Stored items
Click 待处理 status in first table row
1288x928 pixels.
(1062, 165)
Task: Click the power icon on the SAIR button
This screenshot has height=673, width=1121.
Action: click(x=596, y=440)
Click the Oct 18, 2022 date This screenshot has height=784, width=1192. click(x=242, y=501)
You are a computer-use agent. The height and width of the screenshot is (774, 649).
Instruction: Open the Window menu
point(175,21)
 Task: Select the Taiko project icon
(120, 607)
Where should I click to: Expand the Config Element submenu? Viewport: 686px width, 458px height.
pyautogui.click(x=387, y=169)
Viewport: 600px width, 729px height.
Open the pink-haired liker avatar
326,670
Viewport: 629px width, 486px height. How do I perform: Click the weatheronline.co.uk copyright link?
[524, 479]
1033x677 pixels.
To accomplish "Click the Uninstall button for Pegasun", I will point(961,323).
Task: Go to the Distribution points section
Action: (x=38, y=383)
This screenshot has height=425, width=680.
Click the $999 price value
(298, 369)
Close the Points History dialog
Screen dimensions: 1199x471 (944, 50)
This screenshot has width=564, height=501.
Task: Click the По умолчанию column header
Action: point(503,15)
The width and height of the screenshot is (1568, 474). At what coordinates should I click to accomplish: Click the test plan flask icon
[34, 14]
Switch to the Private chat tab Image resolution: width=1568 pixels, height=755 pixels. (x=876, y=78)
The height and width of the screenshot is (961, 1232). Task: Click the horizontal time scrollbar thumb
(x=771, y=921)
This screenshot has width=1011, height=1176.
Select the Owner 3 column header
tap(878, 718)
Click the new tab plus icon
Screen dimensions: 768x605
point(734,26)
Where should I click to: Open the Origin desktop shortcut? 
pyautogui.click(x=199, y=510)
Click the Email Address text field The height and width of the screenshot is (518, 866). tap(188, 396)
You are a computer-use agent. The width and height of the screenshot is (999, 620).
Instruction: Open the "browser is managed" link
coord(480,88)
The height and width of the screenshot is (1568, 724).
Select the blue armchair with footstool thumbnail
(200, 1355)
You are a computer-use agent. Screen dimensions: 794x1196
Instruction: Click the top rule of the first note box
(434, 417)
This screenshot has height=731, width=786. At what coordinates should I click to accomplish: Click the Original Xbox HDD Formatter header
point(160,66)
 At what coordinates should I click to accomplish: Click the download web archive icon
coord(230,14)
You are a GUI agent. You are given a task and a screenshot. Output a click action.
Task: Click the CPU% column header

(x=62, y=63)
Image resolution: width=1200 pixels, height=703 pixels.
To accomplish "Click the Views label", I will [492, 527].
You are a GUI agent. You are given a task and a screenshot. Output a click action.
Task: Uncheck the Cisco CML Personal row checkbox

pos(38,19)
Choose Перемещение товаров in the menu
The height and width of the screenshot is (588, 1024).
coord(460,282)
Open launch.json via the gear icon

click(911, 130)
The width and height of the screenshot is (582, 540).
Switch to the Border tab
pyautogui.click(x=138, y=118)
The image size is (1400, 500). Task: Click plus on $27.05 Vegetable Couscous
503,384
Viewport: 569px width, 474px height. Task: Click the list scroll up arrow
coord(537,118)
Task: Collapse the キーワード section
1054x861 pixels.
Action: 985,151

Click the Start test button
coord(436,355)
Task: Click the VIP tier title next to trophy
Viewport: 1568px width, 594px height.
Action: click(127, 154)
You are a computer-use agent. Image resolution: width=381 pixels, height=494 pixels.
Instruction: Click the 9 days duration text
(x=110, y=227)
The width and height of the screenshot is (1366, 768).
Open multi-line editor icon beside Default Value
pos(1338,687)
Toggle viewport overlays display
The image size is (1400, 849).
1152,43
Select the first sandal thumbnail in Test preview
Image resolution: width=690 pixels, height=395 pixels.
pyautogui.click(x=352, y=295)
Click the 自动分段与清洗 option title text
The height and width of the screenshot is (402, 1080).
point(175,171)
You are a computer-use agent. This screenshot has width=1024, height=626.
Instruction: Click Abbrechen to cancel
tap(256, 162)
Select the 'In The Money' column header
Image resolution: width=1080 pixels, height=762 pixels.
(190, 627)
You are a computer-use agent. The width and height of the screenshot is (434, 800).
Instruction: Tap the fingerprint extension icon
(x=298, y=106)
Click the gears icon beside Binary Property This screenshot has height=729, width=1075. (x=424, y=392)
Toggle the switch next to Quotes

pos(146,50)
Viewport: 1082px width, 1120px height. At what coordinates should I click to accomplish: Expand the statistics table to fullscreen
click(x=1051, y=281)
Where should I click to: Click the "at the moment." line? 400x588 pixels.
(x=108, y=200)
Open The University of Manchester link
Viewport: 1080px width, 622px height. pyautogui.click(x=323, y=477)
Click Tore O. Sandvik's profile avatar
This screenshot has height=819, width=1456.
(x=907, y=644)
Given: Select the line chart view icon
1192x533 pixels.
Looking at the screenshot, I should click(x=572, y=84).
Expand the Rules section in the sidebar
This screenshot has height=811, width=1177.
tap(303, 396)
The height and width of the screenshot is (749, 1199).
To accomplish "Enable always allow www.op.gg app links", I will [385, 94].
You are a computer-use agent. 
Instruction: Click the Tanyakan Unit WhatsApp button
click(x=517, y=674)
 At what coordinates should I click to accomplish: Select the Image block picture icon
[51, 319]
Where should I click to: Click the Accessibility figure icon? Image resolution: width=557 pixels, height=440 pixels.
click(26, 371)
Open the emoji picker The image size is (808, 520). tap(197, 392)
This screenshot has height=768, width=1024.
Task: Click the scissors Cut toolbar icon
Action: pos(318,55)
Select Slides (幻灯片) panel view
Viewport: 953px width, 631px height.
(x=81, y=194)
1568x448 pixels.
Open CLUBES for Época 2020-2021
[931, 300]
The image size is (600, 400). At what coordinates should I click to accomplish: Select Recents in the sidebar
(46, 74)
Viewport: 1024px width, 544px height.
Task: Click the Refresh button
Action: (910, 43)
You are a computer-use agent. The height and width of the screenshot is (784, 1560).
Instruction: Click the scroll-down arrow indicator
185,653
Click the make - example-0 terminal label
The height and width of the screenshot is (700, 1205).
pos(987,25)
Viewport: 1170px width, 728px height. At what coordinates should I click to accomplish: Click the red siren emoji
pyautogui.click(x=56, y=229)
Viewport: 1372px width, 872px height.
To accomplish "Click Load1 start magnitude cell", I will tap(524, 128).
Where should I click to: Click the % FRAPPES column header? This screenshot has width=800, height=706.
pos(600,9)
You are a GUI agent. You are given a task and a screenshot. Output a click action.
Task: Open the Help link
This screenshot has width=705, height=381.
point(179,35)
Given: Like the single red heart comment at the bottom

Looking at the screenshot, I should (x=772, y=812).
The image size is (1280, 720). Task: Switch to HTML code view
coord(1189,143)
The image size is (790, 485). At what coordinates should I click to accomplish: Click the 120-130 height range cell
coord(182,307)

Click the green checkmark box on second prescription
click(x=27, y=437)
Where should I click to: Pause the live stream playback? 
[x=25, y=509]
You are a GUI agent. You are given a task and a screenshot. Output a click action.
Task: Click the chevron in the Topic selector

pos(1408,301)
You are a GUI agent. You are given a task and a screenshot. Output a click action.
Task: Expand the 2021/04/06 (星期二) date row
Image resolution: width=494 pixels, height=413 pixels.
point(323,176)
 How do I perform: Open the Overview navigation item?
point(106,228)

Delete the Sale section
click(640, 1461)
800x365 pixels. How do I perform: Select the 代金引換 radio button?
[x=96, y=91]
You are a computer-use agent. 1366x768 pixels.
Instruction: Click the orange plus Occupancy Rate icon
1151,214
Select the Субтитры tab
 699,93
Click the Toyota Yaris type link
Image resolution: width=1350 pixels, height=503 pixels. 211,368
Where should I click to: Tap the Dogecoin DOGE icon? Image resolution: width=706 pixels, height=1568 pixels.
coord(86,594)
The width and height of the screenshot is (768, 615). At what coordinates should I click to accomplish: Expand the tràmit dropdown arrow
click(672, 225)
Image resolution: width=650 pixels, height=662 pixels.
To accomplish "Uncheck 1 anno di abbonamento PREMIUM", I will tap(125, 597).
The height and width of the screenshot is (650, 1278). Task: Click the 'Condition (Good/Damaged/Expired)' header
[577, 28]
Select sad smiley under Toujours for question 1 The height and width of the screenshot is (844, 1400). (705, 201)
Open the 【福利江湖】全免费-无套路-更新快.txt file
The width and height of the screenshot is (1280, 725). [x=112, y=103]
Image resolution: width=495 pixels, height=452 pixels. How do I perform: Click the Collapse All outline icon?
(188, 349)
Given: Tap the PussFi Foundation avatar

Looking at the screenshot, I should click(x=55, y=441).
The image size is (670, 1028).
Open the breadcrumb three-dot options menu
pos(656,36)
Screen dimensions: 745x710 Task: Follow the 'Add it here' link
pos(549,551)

#### Problem requirements
What is needed is a word-for-word copy of the records above, from the first line through the line that contains "This screenshot has height=425, width=680.".

#### Reply
Click 待处理 status in first table row
1288x928 pixels.
(1062, 165)
Task: Click the power icon on the SAIR button
This screenshot has height=673, width=1121.
Action: click(x=596, y=440)
Click the Oct 18, 2022 date This screenshot has height=784, width=1192. click(x=242, y=501)
You are a computer-use agent. The height and width of the screenshot is (774, 649).
Instruction: Open the Window menu
point(175,21)
 Task: Select the Taiko project icon
(120, 607)
Where should I click to: Expand the Config Element submenu? Viewport: 686px width, 458px height.
pyautogui.click(x=387, y=169)
Viewport: 600px width, 729px height.
Open the pink-haired liker avatar
326,670
Viewport: 629px width, 486px height. How do I perform: Click the weatheronline.co.uk copyright link?
[524, 479]
1033x677 pixels.
To accomplish "Click the Uninstall button for Pegasun", I will point(961,323).
Task: Go to the Distribution points section
Action: (x=38, y=383)
This screenshot has height=425, width=680.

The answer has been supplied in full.